_About this task:_ In the entries below, every line with the string "agent" is to be reported.

(Stored data)
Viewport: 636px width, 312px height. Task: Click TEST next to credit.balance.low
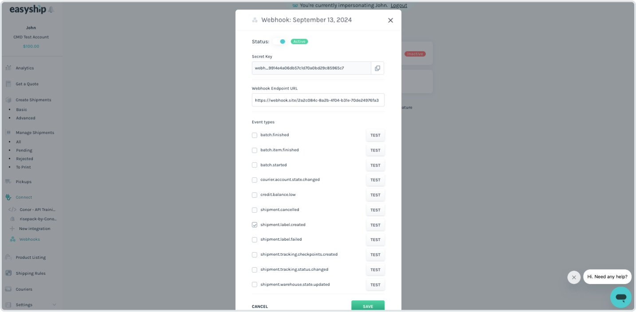tap(376, 195)
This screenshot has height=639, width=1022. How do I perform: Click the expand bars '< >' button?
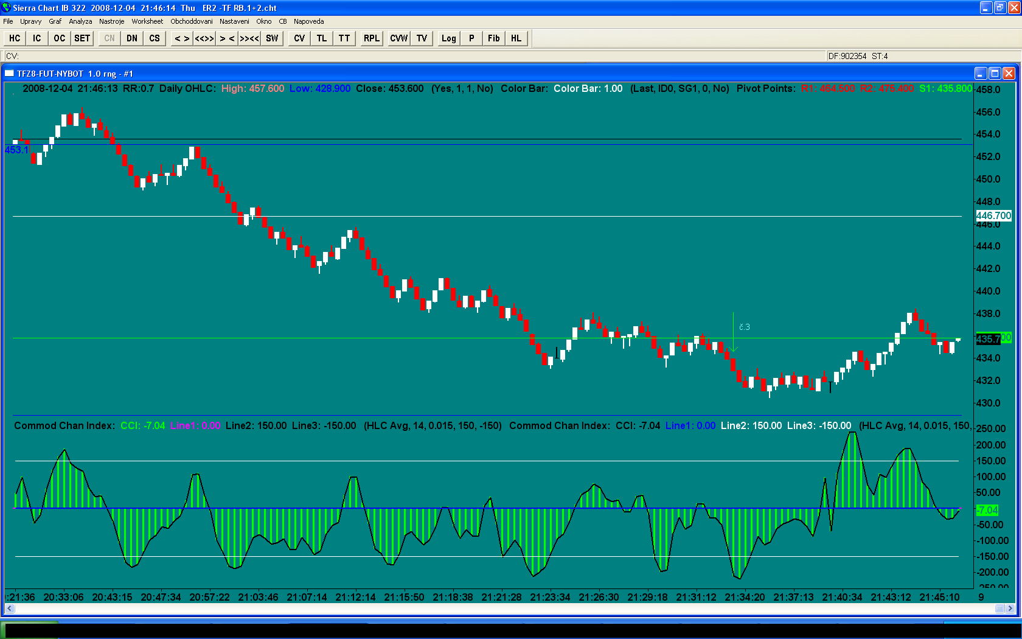(x=182, y=38)
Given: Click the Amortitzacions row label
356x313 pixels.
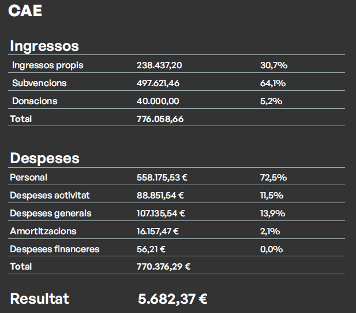Looking at the screenshot, I should pyautogui.click(x=43, y=231).
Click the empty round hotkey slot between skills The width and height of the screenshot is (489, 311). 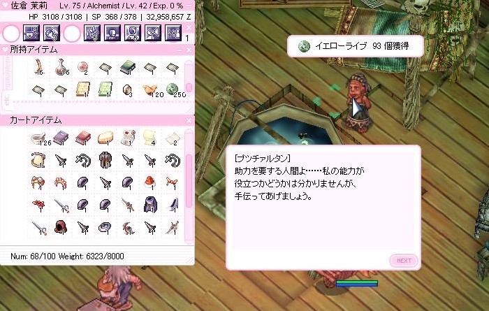(72, 34)
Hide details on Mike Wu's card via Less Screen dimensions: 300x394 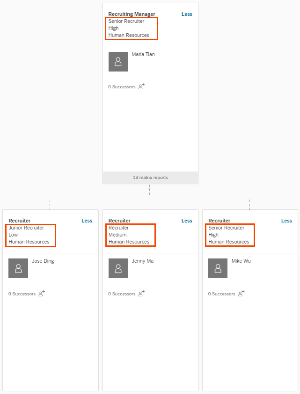(x=286, y=221)
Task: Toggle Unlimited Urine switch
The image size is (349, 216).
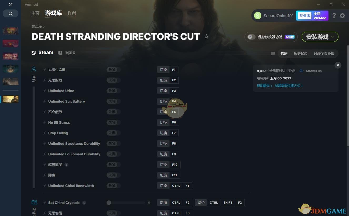Action: tap(114, 91)
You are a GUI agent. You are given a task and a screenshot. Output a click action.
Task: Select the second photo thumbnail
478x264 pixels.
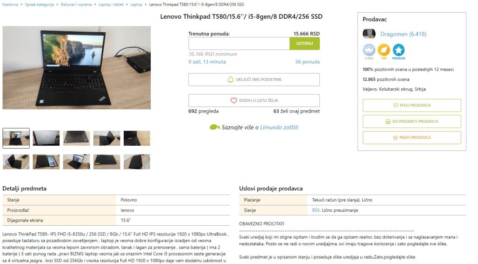(46, 138)
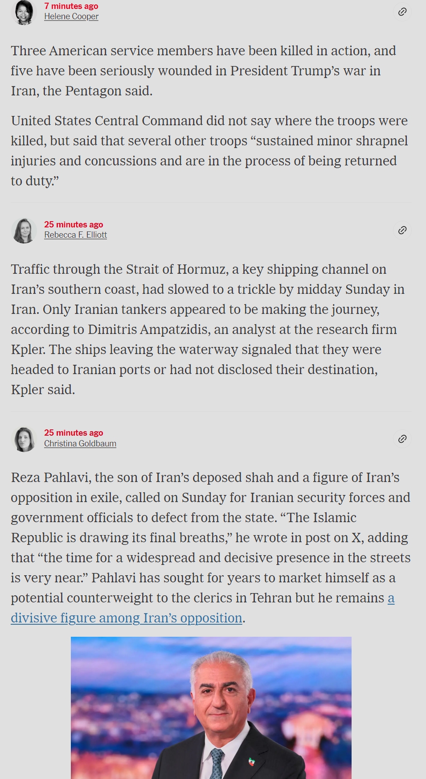Image resolution: width=426 pixels, height=779 pixels.
Task: Visit Rebecca F. Elliott's author page
Action: [75, 235]
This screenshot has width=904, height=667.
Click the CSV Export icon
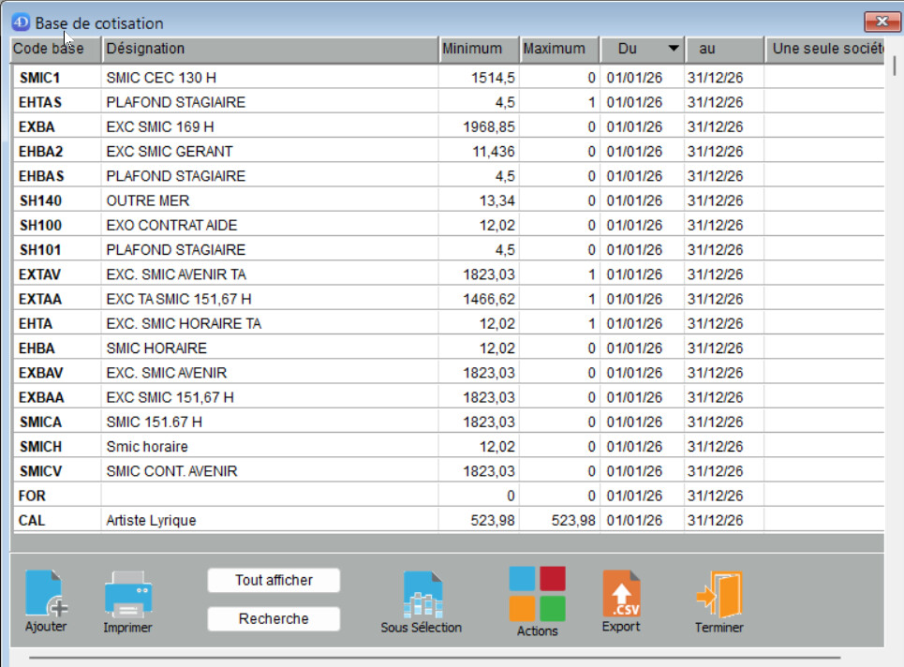click(x=620, y=594)
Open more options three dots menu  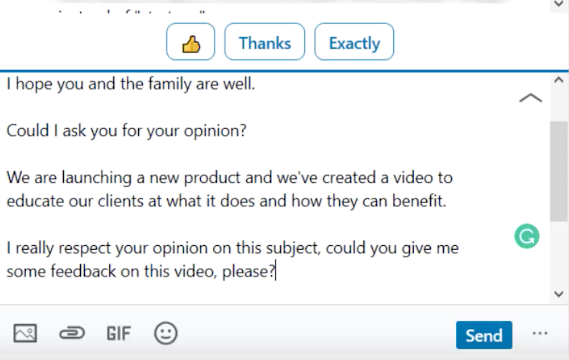(540, 333)
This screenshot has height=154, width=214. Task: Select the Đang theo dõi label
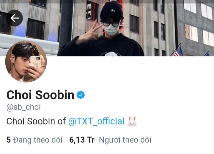(x=38, y=140)
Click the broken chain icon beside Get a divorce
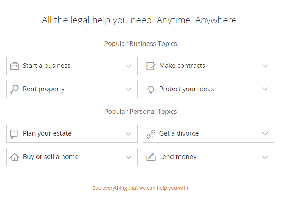 [x=151, y=134]
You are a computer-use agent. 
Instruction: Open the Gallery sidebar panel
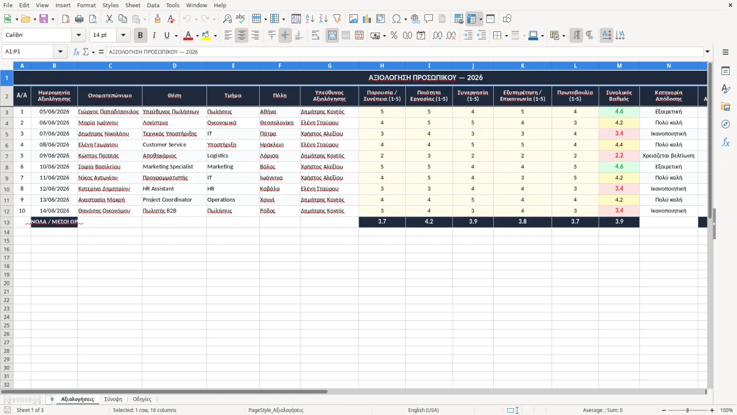tap(725, 106)
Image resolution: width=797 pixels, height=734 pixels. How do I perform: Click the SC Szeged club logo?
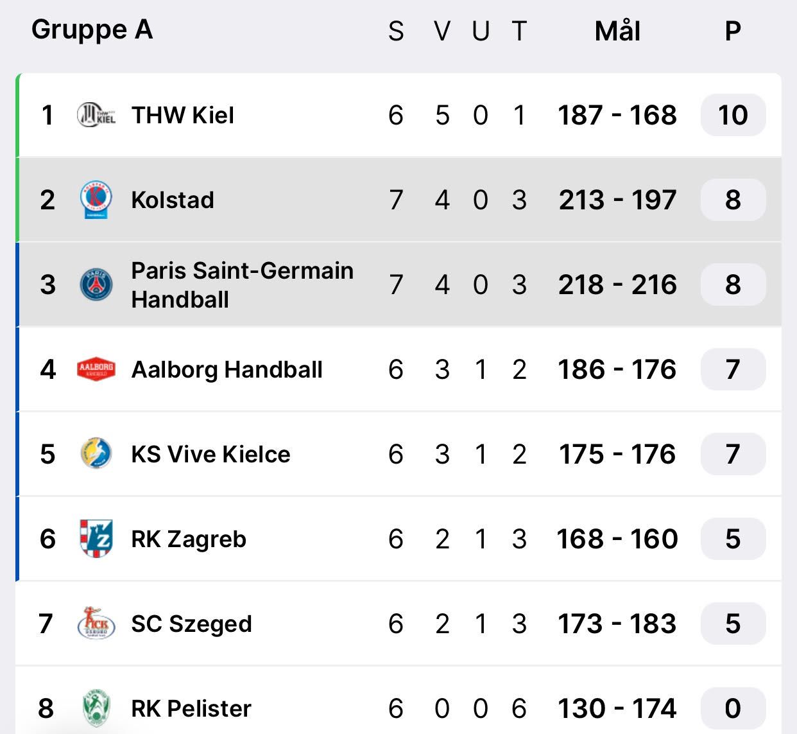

_Written response:_
You are a GUI agent. You are given a task and a screenshot. Output a click action.
You are a computer-use agent. 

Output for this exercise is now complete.